[Start Supplied passage]

Call to Arms

Sky Sox pitching guru Bob McClure tackles mission impossible.

McClure is credited with major renovations in hot-and-cold starter Denny Stark, bringing injured phenom Chon-hui Tsao back into the picture and restoring the confidence of Aaron Cook, who's now back with the parent club. He is also getting top prospect Jeff Francis from Tulsa.

In his own long career, McClure experienced baseball's agonies and ecstasies in profusion -- sometimes within days of each other. When the Brewers made their only World Series appearance, in 1982, top reliever Rollie Fingers was injured, and it fell to McClure to fill the bill against St. Louis. He saved two of Milwaukee's three wins, but he also gave up what turned out to be the winning hit in the decisive seventh game. The man who struck it, it turns out, was an old friend from his hometown of Pacifica, Califiornia. A guy with whom he'd played Little League, Babe Ruth and high school baseball -- Cardinals first baseman Keith Hernandez.

"That's another thing young pitchers have to learn," McClure says. "The ups and downs of the game. The emotional things. Innings are important for young guys, because they teach you how to handle adversity and become consistent. But because pitchers are being pushed faster into the major leagues these days, they're not accumulating as many innings. Because of economics, that's just the way the game is now. So a lot of guys you get [from the low minors] never see the downside until they get here. Then it's hard to acclimate."

[End Supplied passage]

- **Do this**: In the article on Sky Sox pitching coach Bob McClure, who struck the winning hit in the decisive seventh game of the 1982 World Series?

[Start Data records]

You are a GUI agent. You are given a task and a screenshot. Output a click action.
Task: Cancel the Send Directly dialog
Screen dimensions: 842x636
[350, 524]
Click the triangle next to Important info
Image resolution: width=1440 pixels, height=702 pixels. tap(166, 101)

[End Data records]
[Start Data records]

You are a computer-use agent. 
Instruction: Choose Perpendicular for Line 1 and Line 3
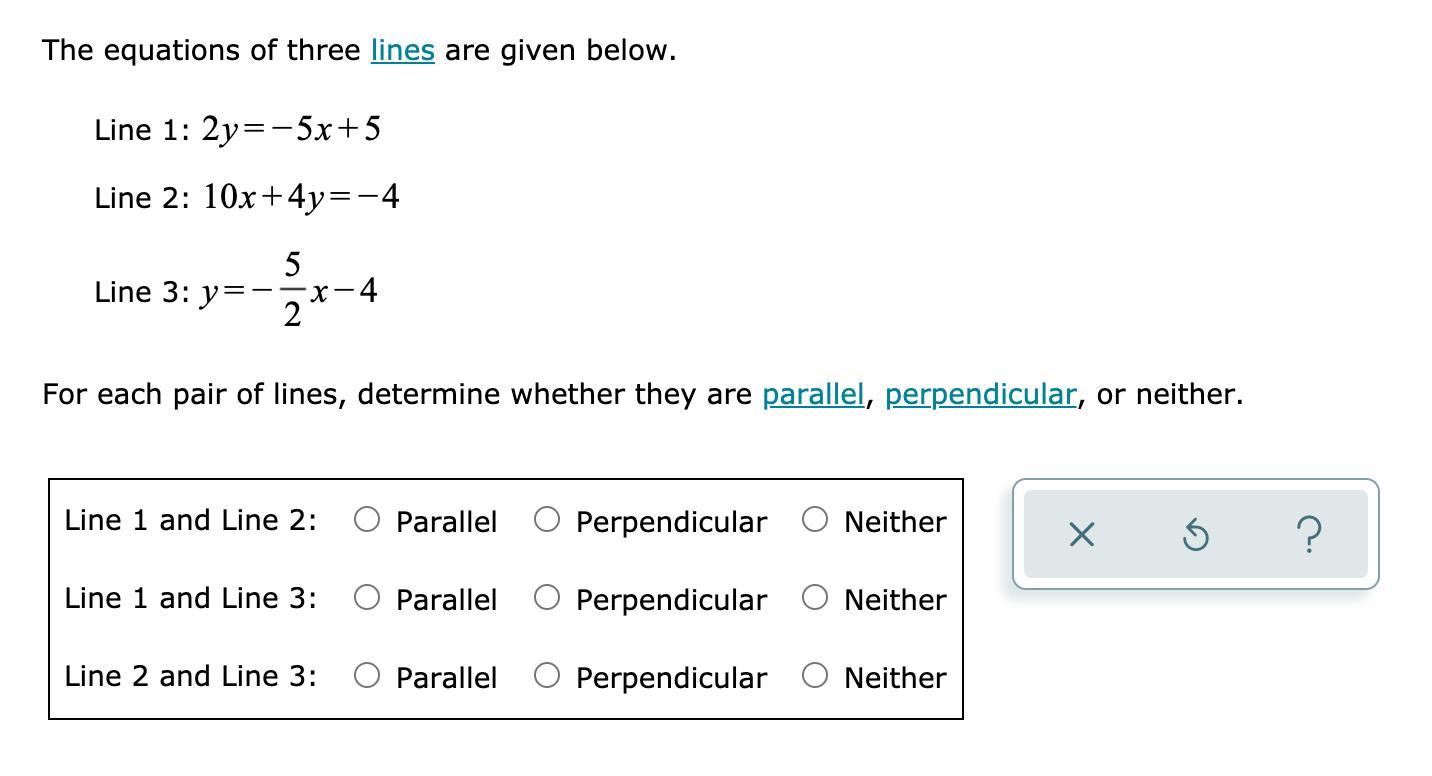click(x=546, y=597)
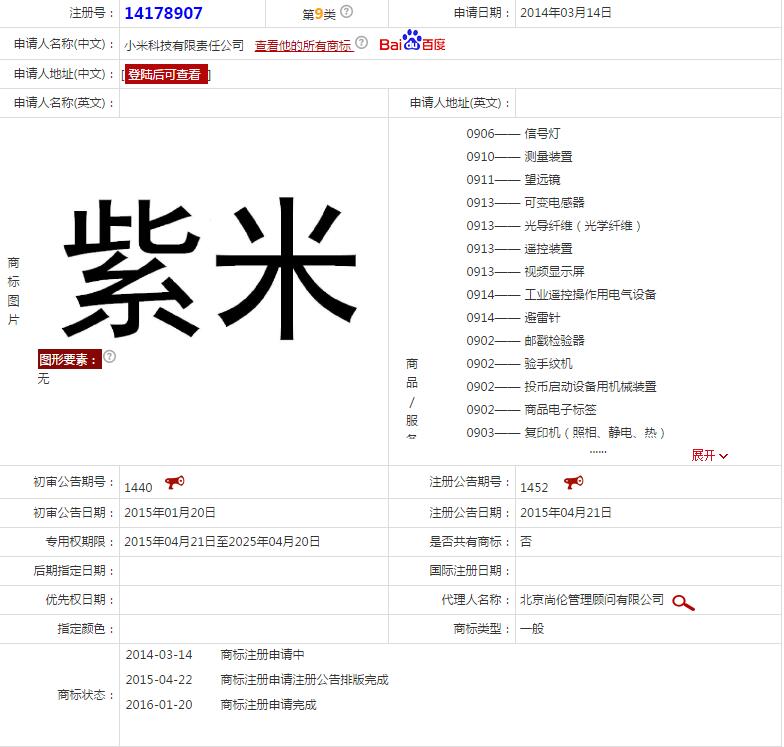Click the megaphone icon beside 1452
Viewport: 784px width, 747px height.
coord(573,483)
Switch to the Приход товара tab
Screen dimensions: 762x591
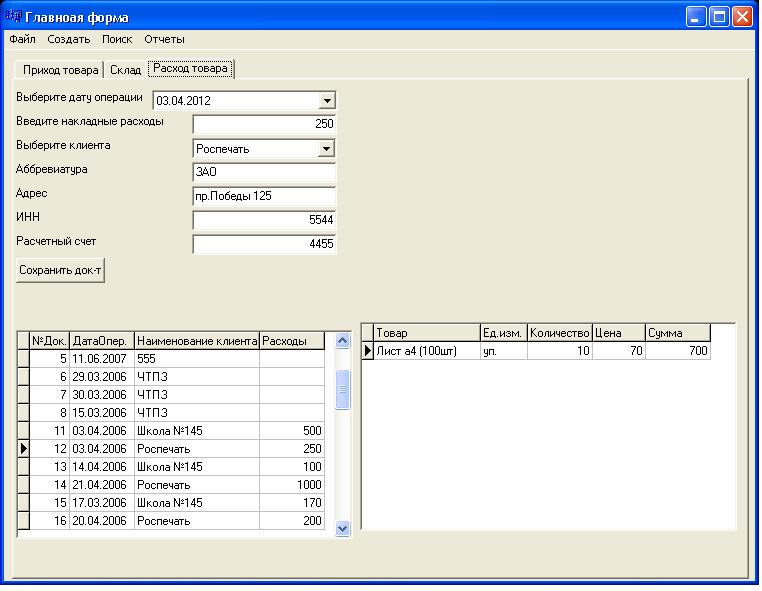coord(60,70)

[End Data records]

- **Full solution**: Keith Hernandez, the Cardinals first baseman.